Emirates Airline president Tim Clark fears the industry’s shift away from the largest aircraft types could leave carriers short on seats in the coming decades, potentially leading to “enormously high fares”.

“You will not be able to accommodate [future] demand” with existing aircraft, Clark told FlightGlobal on 14 September.

“How are you going to manage?” he adds, noting a glut of narrowbody jets will not fill the gap. “You will be back to enormously high fares.”

Emirates A380 A6-EDB-c-Robert Underwood Creative Commons

Clark, speaking during an event near Washington DC, also reiterated his pitch for Airbus to develop an updated A380.

“You are talking about an aircraft in 2040,” he adds. “But at least it brings back the seat capacity.”

Emirates specialises in carrying large numbers of people between the world’s major cities. (It flies eight A380s daily, for instance, between London and Dubai.)

The airline has 145 Boeing 777s and 121 A380s, and orders for 50 A350s, 30 787s and 117 777-8s/9s, according to Cirium data.

Emirates aside, airlines have been shifting away from 400-plus-seat, four-engined widebodies for years. The trend started even before the pandemic, with Airbus halting production of the A340 in 2012 and the A380 in 2021. Boeing expects to deliver its final three 747-8Fs before year end.

“We used to have such wonderful [aircraft],” says Clark.

Covid-19 accelerated that trend, prompting airlines to ground widebodies and stifling demand for new twin-aisle airliners. Instead, carriers have been eagerly acquiring new Airbus and Boeing narrowbodies.

Though the industry is well along the road to recovery compared with the depths of the pandemic, international air travel remains significantly below 2019 levels, and some analysts predict the segment will need until 2026 to regain lost ground.

A June 2022 report from trade group IATA predicts the number of air passengers will increase 3.3% annually through 2040.

Clark thinks the sector is poised for faster growth – “four, five, six percent” annually in the coming years, he says.
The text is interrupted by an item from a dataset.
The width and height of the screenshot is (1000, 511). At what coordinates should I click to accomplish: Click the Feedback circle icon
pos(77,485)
If that happens, the industry will need aircraft larger than A350s and 777s, Clark says. Boeing says its 777-9 can carry up to 426 seats in two classes, while Airbus puts the three-class capacity of its A350 at 410.

The unavailability of airport slots will exacerbate the problem, he adds.
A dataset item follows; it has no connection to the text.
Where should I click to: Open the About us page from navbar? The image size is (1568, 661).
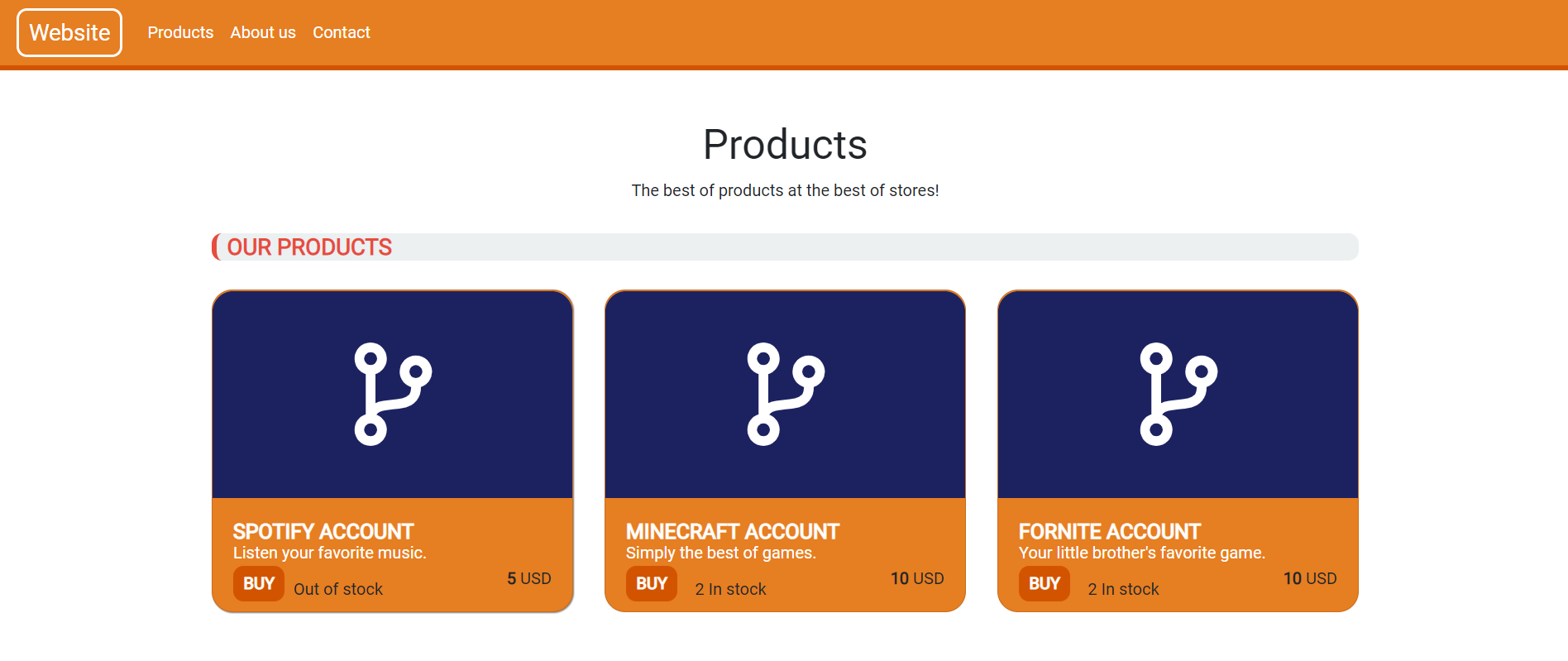point(262,32)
That is why Clark thinks the industry needs a larger new jet, like an updated A380 – an idea he previously floated. Airbus did not respond to a request for comment.
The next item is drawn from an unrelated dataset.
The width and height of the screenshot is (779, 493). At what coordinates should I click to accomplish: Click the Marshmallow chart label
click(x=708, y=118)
Such a jet could delivery efficiencies through aerodynamic improvements and greater use of composite materials, and could be powered by Rolls-Royce’s future UltraFan engine, says Clark. R-R has said the UltraFan will be 10% more efficient than its Trent XWB, which powers the A350.

“I don’t want windows… I can create individual windows with a camera,” Clark adds. “The weight that is built into an aircraft structure because of the windows all goes.”

If the industry does not act, Clark sees trouble. “All the the benefits of mass travel by air that came with the 747 widebody… will go,” he says.